Aumentos de custos de combustível e pessoal ‘cortam’ lucro da Azul em 20%

13-05-2019 (15h48)

Foto: ANA Aeroportos
Foto: ANA Aeroportos

A companhia de aviação brasileira Azul, accionista indirecta da TAP, declarou uma quebra do lucro líquido em 20% no primeiro trimestre, apesar de um aumento da receita em 16%, designadamente pelos acréscimos de custos com combustíveis e com pessoal.

O balanço da empresa relativo aos primeiros três meses deste ano indica que a sua receita líquida cresceu 16%, para 2.542 milhões de reais (cerca de 571 milhões de euros ao câmbio de hoje), nomeadamente pelo aumento em 15,3% dos proveitos de transporte de passageiros, que totalizaram 2.434,4 milhões (546,8 milhões de euros).

O documento também mostra que, porém, os custos e despesas operacionais subiram mais, tendo um aumento em 21,3%, para 2.206,4 milhões de reais (495,6 milhões de euros), com realce para a subida da factura de combustíveis em 20,8%, para 697,4 milhões de reais (156,6 milhões de euros), e para o aumento da rubrica salários e benefícios, que subiu 37,1%, para 457,6 milhões de reais (102,8 milhões de euros).

Desta forma, o resultado operacional caiu 10,1%,para 335,6 milhões de reais (75,4 milhões de euros) e depois do resultado financeiro, a empresa tem uma quebra do resultado antes de impostos e contribuição social em 60,3%, para 76,7 milhões (17,2 milhões de euros).

O resultado líquido beneficia, porém, da evolução da rubrica “imposto de renda e contribuição social diferido”, que de um encargo de 19,4 milhões de reais no primeiro trimestre de 2018 passou para um benefício de 61,4 milhões no período homólogo deste ano.
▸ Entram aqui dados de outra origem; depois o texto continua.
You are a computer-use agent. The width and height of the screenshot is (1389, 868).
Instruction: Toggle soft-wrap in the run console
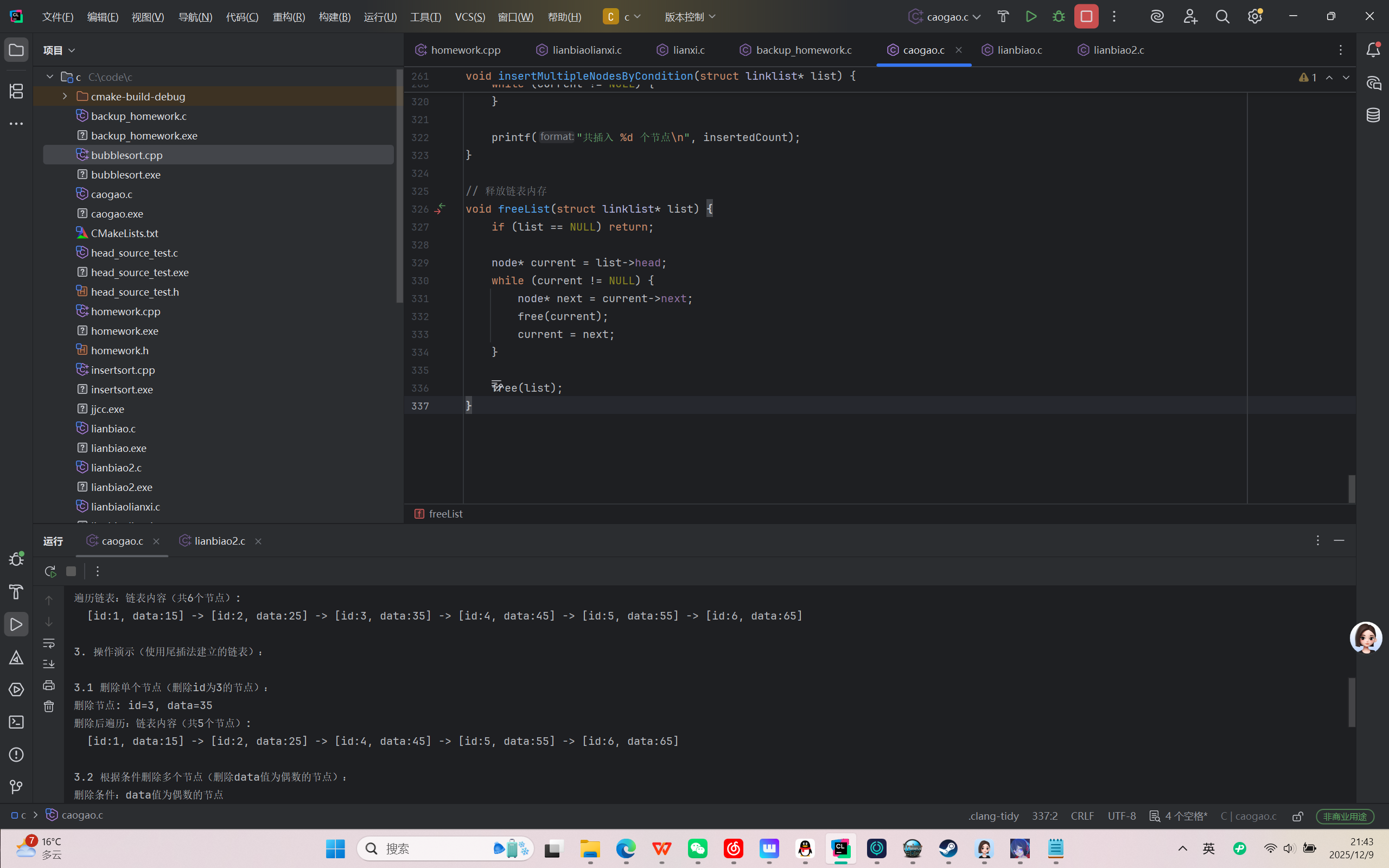[49, 643]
O balanço publicado pela Azul indica adicionalmente que a companhia teve um aumento de passageiros em 13,4% no trimestre, somando um total de 6,368 milhões, e especifica que o crescimento em RPK (passageiros x quilómetros voados) foi de 15,6%, o que ainda assim não lhe evitou uma redução da taxa média de ocupação dos voos em 0,3 pontos, para 81,9%.

Além dessa redução da taxa de ocupação, a Azul indica que o seu yield (preço médio por quilómetro voado) baixou 0,3%, levando a uma quebra da receita unitária de passageiros (receita de passagens por lugar voado um quilómetro) em 0,6%.

A agravar esse decréscimo a Azul teve um aumento do custo médio por lugar voado um quilómetros em 4,6%, com +4,8% no custo médio excluindo combustível.